*Input material:*
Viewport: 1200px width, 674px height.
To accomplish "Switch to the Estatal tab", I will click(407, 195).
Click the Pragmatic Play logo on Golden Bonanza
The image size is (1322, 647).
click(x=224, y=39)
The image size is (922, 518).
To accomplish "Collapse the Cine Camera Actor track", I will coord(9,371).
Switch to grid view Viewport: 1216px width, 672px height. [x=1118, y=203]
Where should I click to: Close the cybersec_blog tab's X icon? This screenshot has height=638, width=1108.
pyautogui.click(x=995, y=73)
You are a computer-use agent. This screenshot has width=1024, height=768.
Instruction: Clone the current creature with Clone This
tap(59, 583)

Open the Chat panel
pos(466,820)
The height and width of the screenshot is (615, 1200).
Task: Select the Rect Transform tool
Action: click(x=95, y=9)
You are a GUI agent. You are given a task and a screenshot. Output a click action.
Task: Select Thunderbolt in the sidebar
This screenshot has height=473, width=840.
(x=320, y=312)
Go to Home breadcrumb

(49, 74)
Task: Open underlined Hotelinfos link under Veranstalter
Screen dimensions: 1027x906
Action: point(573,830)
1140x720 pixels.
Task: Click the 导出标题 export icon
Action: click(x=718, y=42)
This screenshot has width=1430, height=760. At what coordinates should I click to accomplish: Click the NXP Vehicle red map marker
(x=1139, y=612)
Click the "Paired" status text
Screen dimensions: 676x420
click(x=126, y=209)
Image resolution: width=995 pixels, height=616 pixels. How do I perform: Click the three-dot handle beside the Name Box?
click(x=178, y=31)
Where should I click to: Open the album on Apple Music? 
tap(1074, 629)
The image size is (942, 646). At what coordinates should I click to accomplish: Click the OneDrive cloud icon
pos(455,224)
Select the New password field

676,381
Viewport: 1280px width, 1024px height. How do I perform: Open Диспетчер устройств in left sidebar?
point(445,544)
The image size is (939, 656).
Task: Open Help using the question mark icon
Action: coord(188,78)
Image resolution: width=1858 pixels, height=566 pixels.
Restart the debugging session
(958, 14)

*Assignment:*
In full and without alteration, transcribe the listing above.

*Output for this exercise:*
Viewport: 1200px width, 674px height.
To accomplish "Switch to the Estatal tab", I will click(407, 195).
Click the Pragmatic Play logo on Golden Bonanza
The image size is (1322, 647).
click(x=224, y=39)
The image size is (922, 518).
To accomplish "Collapse the Cine Camera Actor track", I will coord(9,371).
Switch to grid view Viewport: 1216px width, 672px height. [x=1118, y=203]
Where should I click to: Close the cybersec_blog tab's X icon? This screenshot has height=638, width=1108.
pyautogui.click(x=995, y=73)
You are a computer-use agent. This screenshot has width=1024, height=768.
Instruction: Clone the current creature with Clone This
tap(59, 583)

Open the Chat panel
pos(466,820)
The height and width of the screenshot is (615, 1200).
Task: Select the Rect Transform tool
Action: click(x=95, y=9)
You are a GUI agent. You are given a task and a screenshot. Output a click action.
Task: Select Thunderbolt in the sidebar
This screenshot has height=473, width=840.
(x=320, y=312)
Go to Home breadcrumb

(49, 74)
Task: Open underlined Hotelinfos link under Veranstalter
Screen dimensions: 1027x906
Action: point(573,830)
1140x720 pixels.
Task: Click the 导出标题 export icon
Action: click(x=718, y=42)
This screenshot has width=1430, height=760. At what coordinates should I click to accomplish: Click the NXP Vehicle red map marker
(x=1139, y=612)
Click the "Paired" status text
Screen dimensions: 676x420
click(x=126, y=209)
Image resolution: width=995 pixels, height=616 pixels. How do I perform: Click the three-dot handle beside the Name Box?
click(x=178, y=31)
Where should I click to: Open the album on Apple Music? 
tap(1074, 629)
The image size is (942, 646). At what coordinates should I click to accomplish: Click the OneDrive cloud icon
pos(455,224)
Select the New password field

676,381
Viewport: 1280px width, 1024px height. How do I perform: Open Диспетчер устройств in left sidebar?
point(445,544)
The image size is (939, 656).
Task: Open Help using the question mark icon
Action: coord(188,78)
Image resolution: width=1858 pixels, height=566 pixels.
Restart the debugging session
(958, 14)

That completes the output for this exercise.